━━━━━ STORED DATA

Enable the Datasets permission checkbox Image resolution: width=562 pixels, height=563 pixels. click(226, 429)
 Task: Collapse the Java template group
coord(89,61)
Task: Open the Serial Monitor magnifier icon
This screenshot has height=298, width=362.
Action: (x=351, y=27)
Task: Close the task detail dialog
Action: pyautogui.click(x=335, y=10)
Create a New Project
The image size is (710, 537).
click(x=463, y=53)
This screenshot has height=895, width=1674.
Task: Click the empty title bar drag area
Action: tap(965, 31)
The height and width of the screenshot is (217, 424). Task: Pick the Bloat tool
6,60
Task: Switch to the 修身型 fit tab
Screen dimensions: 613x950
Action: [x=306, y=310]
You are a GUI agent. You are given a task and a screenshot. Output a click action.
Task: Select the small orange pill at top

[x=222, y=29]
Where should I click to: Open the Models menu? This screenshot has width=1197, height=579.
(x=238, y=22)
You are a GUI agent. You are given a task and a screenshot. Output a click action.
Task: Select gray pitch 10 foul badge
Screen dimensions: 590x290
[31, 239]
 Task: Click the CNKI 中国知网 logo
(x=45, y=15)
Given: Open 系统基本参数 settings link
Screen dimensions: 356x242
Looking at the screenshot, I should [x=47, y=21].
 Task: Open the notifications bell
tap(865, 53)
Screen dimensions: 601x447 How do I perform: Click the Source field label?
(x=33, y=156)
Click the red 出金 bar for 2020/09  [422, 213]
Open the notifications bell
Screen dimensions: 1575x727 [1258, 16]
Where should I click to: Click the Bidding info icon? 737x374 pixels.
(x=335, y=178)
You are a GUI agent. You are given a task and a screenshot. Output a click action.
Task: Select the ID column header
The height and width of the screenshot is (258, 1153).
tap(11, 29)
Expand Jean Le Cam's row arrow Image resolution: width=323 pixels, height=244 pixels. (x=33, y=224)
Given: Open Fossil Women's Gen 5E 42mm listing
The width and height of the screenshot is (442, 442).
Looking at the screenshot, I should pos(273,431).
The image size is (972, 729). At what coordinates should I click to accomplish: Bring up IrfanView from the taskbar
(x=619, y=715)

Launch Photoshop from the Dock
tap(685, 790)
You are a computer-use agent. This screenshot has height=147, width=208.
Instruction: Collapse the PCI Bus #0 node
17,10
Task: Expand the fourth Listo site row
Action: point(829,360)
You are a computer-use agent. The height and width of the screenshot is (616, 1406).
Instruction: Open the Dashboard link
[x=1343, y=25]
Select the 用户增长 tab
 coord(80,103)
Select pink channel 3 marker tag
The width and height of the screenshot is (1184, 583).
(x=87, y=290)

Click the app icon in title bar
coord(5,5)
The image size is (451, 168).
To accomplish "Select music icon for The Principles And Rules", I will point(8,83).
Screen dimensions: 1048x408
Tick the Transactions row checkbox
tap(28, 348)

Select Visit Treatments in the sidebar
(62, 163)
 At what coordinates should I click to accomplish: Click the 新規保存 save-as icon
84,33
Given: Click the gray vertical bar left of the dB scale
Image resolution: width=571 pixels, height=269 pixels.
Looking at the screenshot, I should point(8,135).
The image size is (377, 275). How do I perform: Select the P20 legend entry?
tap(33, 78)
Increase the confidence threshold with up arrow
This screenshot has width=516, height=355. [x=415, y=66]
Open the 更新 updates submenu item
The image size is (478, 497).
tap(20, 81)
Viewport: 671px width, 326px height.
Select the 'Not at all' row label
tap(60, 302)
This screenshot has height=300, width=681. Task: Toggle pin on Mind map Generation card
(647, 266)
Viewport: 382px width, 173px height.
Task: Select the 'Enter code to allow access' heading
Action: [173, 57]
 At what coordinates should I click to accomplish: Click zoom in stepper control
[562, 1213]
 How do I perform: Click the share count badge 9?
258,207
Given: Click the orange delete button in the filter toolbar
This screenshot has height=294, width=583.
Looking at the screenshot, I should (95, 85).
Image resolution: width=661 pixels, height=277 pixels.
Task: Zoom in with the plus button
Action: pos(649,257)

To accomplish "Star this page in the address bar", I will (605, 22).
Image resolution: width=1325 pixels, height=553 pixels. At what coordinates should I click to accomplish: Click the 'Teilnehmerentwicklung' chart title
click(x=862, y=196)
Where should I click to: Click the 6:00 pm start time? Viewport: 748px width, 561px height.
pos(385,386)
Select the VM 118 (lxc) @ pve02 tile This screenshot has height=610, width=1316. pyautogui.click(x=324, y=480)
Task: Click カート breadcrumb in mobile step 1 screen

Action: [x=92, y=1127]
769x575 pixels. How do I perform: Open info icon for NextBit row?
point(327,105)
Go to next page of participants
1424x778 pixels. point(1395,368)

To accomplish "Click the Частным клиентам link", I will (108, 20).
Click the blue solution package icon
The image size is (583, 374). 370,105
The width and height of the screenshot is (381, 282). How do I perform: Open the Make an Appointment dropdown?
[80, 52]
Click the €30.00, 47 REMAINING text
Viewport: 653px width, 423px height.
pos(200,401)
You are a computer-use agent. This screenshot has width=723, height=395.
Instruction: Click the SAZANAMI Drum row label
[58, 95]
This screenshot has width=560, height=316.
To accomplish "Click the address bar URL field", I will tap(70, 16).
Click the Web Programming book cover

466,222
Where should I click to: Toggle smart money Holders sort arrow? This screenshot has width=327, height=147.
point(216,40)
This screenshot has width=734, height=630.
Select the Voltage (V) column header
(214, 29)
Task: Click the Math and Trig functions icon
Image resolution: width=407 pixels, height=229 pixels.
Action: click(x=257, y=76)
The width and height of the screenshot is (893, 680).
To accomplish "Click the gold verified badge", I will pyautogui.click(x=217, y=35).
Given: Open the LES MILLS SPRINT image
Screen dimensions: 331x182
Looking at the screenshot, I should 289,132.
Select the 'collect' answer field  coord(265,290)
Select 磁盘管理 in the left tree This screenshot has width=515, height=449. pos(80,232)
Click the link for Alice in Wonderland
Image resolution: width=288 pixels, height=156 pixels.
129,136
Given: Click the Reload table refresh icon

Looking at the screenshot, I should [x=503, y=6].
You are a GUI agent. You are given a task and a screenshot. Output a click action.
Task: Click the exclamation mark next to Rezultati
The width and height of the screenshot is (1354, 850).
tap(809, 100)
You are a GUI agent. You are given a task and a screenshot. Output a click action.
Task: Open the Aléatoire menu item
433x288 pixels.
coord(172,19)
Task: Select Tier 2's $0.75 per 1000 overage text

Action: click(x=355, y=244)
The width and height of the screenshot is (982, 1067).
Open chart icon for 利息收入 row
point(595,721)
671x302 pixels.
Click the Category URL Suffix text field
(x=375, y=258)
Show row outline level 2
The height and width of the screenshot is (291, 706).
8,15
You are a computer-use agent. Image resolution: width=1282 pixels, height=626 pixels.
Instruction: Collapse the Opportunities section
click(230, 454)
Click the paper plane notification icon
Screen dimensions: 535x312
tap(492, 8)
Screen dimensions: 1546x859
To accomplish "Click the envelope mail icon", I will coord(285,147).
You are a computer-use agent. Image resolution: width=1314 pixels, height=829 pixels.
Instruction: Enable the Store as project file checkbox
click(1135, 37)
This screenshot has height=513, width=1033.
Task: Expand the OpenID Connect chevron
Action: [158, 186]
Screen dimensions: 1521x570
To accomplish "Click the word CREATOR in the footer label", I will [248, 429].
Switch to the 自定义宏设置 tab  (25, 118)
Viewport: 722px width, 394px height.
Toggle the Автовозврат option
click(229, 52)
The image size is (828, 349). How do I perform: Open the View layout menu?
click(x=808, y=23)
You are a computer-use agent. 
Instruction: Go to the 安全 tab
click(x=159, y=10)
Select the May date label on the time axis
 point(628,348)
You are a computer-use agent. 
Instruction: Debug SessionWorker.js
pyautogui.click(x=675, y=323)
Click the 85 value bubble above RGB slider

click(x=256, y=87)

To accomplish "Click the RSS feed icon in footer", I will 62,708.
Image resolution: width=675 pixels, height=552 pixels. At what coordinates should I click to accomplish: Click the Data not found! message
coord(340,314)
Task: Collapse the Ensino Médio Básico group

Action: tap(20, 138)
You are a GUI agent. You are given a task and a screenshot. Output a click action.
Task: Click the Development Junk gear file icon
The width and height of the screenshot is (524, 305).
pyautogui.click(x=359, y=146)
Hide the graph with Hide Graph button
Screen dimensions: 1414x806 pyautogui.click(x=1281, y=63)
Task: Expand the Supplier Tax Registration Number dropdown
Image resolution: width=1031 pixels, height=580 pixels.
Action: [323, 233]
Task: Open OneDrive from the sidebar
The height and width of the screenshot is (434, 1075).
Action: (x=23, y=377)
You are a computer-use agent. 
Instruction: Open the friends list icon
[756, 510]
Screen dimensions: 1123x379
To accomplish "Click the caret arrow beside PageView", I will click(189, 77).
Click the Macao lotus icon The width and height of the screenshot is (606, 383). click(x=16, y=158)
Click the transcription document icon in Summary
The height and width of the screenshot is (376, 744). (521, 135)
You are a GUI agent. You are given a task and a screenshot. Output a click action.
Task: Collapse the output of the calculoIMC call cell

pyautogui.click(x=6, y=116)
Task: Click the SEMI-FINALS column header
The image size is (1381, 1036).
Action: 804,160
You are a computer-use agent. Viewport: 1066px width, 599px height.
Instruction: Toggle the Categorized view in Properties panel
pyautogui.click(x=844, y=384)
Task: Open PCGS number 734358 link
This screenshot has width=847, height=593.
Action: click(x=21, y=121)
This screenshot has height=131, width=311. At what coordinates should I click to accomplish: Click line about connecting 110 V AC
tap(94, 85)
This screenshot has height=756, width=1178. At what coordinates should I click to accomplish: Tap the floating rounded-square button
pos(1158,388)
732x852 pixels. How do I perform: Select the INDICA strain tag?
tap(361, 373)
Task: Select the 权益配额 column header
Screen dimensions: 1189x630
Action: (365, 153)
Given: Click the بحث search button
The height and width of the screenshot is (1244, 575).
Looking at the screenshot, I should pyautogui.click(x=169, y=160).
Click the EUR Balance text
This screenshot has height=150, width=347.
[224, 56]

━━━━━━━━━━

WHAT YOU SHOULD DO = Write out the listing's lines exactly, from its first line through the line that contains "Task: Open the Serial Monitor magnifier icon", and stop there.

ANSWER =
Enable the Datasets permission checkbox Image resolution: width=562 pixels, height=563 pixels. click(226, 429)
 Task: Collapse the Java template group
coord(89,61)
Task: Open the Serial Monitor magnifier icon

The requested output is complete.